For years, many veterans of the first Gulf War have suffered from a mysterious, multi-symptom sickness known as “Gulf War Illness.” Recently, allegations have been made that the Department of Veteran Affairs has not done everything possible to aid veterans suffering from the illness, which is still not fully understood even two decades after the conflict began.
As the director of Baylor’s Veterans Health Research Program and an expert on Gulf War Illness research, Dr. Lea Steele was called to testify last month before the U.S. House Subcommittee on Oversight and Investigations related to these allegations. Steele told the committee that the VA has been slow to clearly and accurately acknowledge the problem and has failed to establish an effective and strategic scientific research program to address Gulf War illness research questions. [Watch Steele's testimony here, beginning at the 1:35:38 mark, or read the transcript of her appearance here.]
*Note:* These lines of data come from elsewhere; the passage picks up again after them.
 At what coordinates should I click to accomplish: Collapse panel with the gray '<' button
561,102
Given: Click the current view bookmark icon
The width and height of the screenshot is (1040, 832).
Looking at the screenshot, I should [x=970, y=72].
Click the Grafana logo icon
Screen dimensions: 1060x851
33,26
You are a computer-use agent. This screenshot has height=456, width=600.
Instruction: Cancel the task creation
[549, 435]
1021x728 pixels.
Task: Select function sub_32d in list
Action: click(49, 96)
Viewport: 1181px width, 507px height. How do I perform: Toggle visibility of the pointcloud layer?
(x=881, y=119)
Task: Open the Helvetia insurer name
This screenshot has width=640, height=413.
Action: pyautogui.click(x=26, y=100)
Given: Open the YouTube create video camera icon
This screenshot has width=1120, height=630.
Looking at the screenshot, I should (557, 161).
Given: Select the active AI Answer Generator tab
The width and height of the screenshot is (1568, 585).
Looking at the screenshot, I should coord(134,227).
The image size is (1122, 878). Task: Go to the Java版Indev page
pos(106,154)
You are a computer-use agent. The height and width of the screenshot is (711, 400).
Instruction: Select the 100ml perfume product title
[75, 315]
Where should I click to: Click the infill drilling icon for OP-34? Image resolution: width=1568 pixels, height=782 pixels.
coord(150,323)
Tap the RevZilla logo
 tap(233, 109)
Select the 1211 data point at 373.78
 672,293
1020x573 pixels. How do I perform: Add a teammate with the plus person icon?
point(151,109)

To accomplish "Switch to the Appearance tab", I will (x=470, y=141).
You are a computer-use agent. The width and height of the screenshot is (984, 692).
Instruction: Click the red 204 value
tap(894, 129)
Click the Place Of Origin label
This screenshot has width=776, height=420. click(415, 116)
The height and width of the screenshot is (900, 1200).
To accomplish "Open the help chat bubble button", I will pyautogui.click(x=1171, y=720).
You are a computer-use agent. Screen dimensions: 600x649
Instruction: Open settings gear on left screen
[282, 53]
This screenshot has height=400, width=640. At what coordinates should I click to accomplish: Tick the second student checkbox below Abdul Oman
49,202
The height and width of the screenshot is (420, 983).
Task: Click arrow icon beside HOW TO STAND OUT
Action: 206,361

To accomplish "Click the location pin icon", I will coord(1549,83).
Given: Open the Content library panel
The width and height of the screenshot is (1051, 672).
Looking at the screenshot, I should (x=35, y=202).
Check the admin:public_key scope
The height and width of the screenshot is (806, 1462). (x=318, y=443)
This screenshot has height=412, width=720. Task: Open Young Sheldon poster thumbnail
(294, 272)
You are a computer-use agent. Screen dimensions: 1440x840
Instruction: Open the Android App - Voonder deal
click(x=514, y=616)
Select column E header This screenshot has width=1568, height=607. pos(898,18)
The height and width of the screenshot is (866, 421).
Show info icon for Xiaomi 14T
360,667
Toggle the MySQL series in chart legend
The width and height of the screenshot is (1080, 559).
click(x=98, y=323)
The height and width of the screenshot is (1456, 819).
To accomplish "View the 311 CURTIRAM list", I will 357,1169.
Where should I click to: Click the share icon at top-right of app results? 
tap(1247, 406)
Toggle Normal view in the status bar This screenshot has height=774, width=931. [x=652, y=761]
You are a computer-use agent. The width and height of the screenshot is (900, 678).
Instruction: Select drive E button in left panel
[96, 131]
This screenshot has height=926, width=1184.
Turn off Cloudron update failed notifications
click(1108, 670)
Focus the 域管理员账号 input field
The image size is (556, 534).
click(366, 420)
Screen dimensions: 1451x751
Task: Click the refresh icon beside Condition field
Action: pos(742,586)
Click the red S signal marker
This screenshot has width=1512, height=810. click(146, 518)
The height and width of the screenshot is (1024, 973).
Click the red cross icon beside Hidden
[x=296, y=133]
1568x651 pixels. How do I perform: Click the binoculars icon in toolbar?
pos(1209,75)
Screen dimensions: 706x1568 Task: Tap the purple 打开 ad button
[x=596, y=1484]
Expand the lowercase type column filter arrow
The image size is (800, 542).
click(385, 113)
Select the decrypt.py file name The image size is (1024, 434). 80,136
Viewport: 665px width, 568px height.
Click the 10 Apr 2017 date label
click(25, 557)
Steele, who is also a research professor in Baylor’s Institute of Biomedical Studies, later was a guest on NPR’s “Science Friday” to discuss current research on the causes and possible treatments for Gulf War Illness. (She was able to appear live on the radio program from the studios of KWBU-FM on the Baylor campus.) [Click here to listen to the show.]
Baylor’s research on Gulf War Illness (led by Steele) last fall was awarded a grant of $1.6 million from the U.S. Department of Defense to address multiple aspects of the syndrome, from studies on the biological processes causing the varied symptoms to development of a nationwide network that would advance health research on the issue.
Sic ’em, Dr. Steele and Baylor researchers!